New Faculty Appointment: The BIIE Welcomes Prof. Emma Slack
The Botnar Institute of Immune Engineering (BIIE) proudly welcomes Prof. Emma Slack to its growing faculty. Prof. Slack holds a joint appointment as the Barclay-Williams Professor of Molecular Immunology at the Sir William Dunn School of Pathology within the University of Oxford.
Prior to joining the BIIE, Prof. Slack served as a Full Professor of Mucosal Immunology in the Department of Health Sciences at ETH Zurich. She began her career investigating pattern recognition receptor signaling in the innate immune system and has progressively pursued the fundamental question of how the immune system recognizes and controls diverse pathogens,a challenge particularly complex in the microbial ecosystems of our mucosal surfaces.
Some of her early work revealed the major mechanism of action of bacteria-targeting antibodies in the gut, leading to discoveries that have opened new avenues for intervention. Building on these fundamental insights, her research group has developed innovative vaccine interventions capable of selectively protecting against and eliminating disease-causing bacteria. Her work uniquely bridges fundamental topics in immunology, microbiology, and physiology with synthetic biology and biophysics and has transformed our understanding of mucosal immunity.

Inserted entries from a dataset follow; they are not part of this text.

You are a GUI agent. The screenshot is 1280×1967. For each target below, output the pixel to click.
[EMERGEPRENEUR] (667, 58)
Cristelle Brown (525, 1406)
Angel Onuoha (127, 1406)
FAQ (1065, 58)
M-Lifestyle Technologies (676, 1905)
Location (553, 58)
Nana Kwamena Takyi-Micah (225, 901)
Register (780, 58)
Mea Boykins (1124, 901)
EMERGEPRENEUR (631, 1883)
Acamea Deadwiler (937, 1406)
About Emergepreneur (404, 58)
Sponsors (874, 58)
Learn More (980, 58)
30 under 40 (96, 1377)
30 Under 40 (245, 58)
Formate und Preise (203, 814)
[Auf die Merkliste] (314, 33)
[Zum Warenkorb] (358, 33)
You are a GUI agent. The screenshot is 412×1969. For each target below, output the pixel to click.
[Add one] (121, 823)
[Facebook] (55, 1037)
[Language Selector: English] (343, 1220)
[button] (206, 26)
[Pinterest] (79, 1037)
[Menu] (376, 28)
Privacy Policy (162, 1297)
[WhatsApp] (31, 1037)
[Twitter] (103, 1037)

At the BIIE, Prof. Slack's group will focus on developing oral vaccine compositions to prevent a broad range of serious bacterial and viral infections. These approaches are particularly relevant for BIIE's mission, as oral vaccines offer ease of application and storage, excellent safety profiles, and are especially suitable for low-resource environments and vulnerable populations such as pregnant women and infants. Her translational vision has already led to the creation of Baxiva, a spin-off company developing vaccines targeting urinary tract infections.
Q&A with Prof. Slack
What inspired your journey from studying pattern recognition receptors to focusing on the complex world of mucosal immunity?
Pattern recognition has mainly been studied in cells from the blood, spleen or bone marrow. By the time you have enough bacteria in your blood, spleen or bone marrow to trigger these receptors, you are already seriously ill. I really wanted to know how we recognise and deal with bacterial infections during the earliest stages, which is typically colonization of one of our mucosal surfaces. If we can tackle infections at that stage, then we should be able to make effective vaccines.

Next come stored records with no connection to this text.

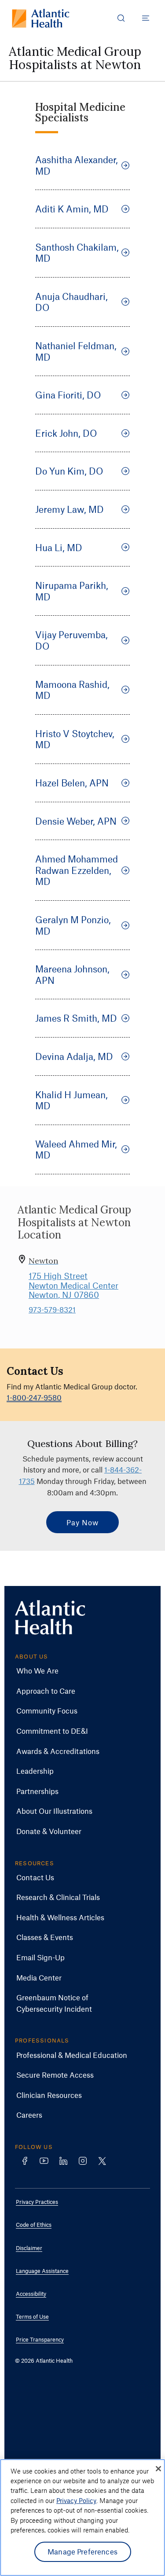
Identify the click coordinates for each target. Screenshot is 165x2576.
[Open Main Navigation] (145, 18)
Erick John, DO (66, 433)
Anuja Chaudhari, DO (71, 302)
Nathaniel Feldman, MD (76, 351)
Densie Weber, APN (76, 820)
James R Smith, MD (76, 1017)
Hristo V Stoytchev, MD (74, 739)
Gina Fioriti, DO (68, 394)
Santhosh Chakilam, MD (77, 252)
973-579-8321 (52, 1309)
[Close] (158, 2468)
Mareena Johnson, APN (72, 974)
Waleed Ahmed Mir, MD (76, 1149)
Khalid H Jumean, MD (71, 1100)
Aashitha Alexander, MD (76, 165)
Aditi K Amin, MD (72, 208)
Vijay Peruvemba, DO (71, 640)
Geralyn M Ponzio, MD (73, 925)
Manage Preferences (82, 2551)
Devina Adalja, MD (74, 1056)
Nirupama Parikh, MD (71, 591)
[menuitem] (75, 1671)
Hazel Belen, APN (72, 782)
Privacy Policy (76, 2500)
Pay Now (82, 1522)
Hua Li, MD (58, 547)
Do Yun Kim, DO (69, 470)
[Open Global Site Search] (121, 18)
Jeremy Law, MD (69, 509)
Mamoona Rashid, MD (72, 690)
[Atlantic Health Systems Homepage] (41, 18)
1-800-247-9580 (34, 1397)
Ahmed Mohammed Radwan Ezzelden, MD (76, 870)
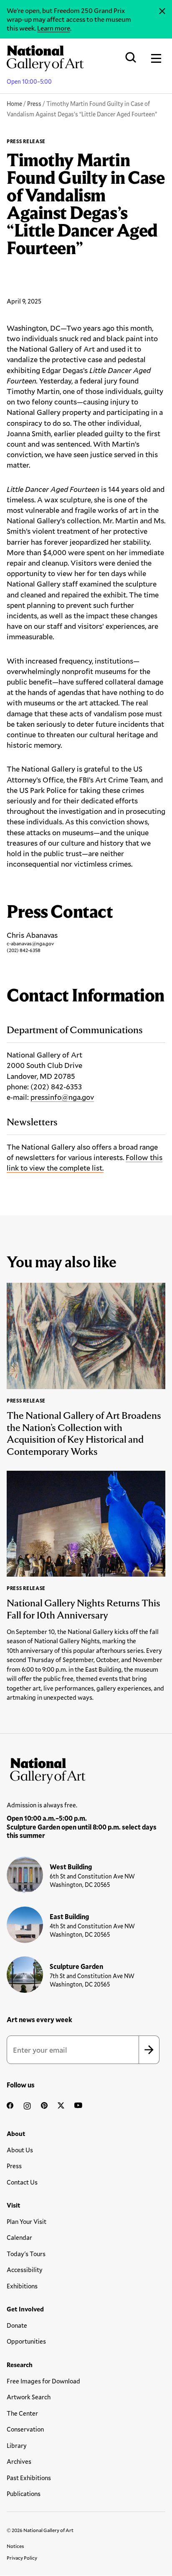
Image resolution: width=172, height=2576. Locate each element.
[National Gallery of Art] (86, 1768)
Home (14, 104)
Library (17, 2445)
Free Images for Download (43, 2381)
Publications (23, 2493)
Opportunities (26, 2341)
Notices (15, 2546)
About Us (20, 2150)
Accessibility (25, 2269)
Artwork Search (29, 2397)
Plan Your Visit (26, 2221)
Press (34, 104)
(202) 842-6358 (23, 950)
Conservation (25, 2429)
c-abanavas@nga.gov (30, 943)
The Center (22, 2413)
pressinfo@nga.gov (62, 1097)
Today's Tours (26, 2253)
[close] (162, 11)
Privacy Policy (22, 2557)
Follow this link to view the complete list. (84, 1162)
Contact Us (22, 2182)
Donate (17, 2325)
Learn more (53, 27)
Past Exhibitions (29, 2477)
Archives (19, 2461)
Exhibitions (22, 2286)
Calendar (19, 2237)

Your work has revealed fundamental mechanisms of gut antibody function. How do these discoveries translate into practical interventions for childhood diseases?
Bacterial infections during the first two years of life are much more likely to be fatal than in older children and adults. For example neonatal sepsis has an average mortality rate of 17% internationally, but this can be much higher in low resource settings. Developing effective prophylaxis, for example via maternal vaccination or via antibody-like molecules that can be supplemented into milk could greatly reduce the incidence of infections and save lives. Similar patterns exist for bacterial diarrheal diseases in infants.
What unique advantages do oral vaccines offer for improving pediatric health in resource-limited settings?
The major advantage of oral vaccines is that you don’t need needles or highly trained staff to administer them. Most oral vaccines we work with are also inactivated so very stable at room temperature and easy to distribute. On top of that, oral vaccines induce immune responses in the location where they are needed to tackle gastrointestinal infections.
How do you envision your mucosal immunology expertise contributing to BIIE's mission of transforming immune engineering for global child health?
At the BIIE, we will build on our major research programme generating both biotechnological advances and fundamental knowledge needed to make oral vaccines effective across the whole population and to increase the range of responses we can induce. Our vision is to develop active and passive oral vaccines that drive local extinction of major antibiotics-resistant bacterial strains, such as the ST131 extraintestinal pathogenic E. colis. Such interventions would be particularly powerful due to their ability both to protect individuals, but also to generate herd immunity by removing infectious reservoirs.